BC Tier 3: Electronic vaulting
Rather than shipping physical media, data is transmitted electronically and stored on tapes or other media at the recovery location. This eliminates many of the problems associated with boxing up backup tapes, providing them to couriers and having them received at the recovery site.

BC Tier 4: Point-in-time copies
Flash and disk storage data can be copied at specific points in time (e.g., every four hours) and electronically sent to the recovery facility. When a disaster occurs, the point-in-time copies may need to be cleaned up for partial or incomplete transactions that were in play at the time the copies were made.

BC Tier 5: Application/database integration
For some business processes, transactional integrity is critical. By integrating with specific application or database capabilities, BC Tier 5 provides for little or no data loss. This can be accomplished by sending transactions to secondary copies of the databases at the recovery locations. This is sometimes called log shipping or database shadowing. Unfortunately, this only addresses the subset of data and applications that support this, leaving all unstructured data to be recovered some other way.

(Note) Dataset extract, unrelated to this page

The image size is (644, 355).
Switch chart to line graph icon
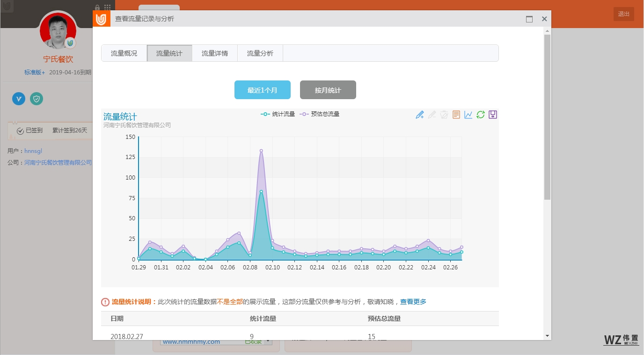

BC Tier 6: Real-time continuous data replication
Often referred to as mirroring, BC Tier 6 eliminates dependencies on application or database capabilities and covers all data, both structured and unstructured. Synchronous replication means that the data at the recovery location is identical to the data at the primary location, with an RPO of zero. Asynchronous means the data at the recovery location may be a few seconds or minutes behind.

BC Tier 7: End-to-end resiliency orchestration
Tier 6 only addresses the data on storage devices. BC Tier 7 adds complete orchestration to address the server and network components of the infrastructure as well. Servers are booted up, applications are started and networks are redirected to match the new location.

All of these tiers are available today with existing technologies. Organizations that have BC Tier 7 implemented have the ability to recover from a site wide disaster in less than 30 minutes.

Keep Testing Current

All of the people involved in the preparation and recovery of information should understand their roles and responsibilities. Management should ensure all procedures are documented, and employees are trained to handle a disaster.

Consider testing your BC/DR plan at least once a year. Some companies test more frequently. Some testing can be done on-premises, at the designated recovery site or at a third location. Even a walk-through, where all parties get together in a conference room and talk through what steps they would take, is a good start.

DR is a business solution, not just technology. While this article focused on the effect of losing IT technology and facilities, your BC/DR plan should also consider other effects, workforce shortages and supply chain disruption.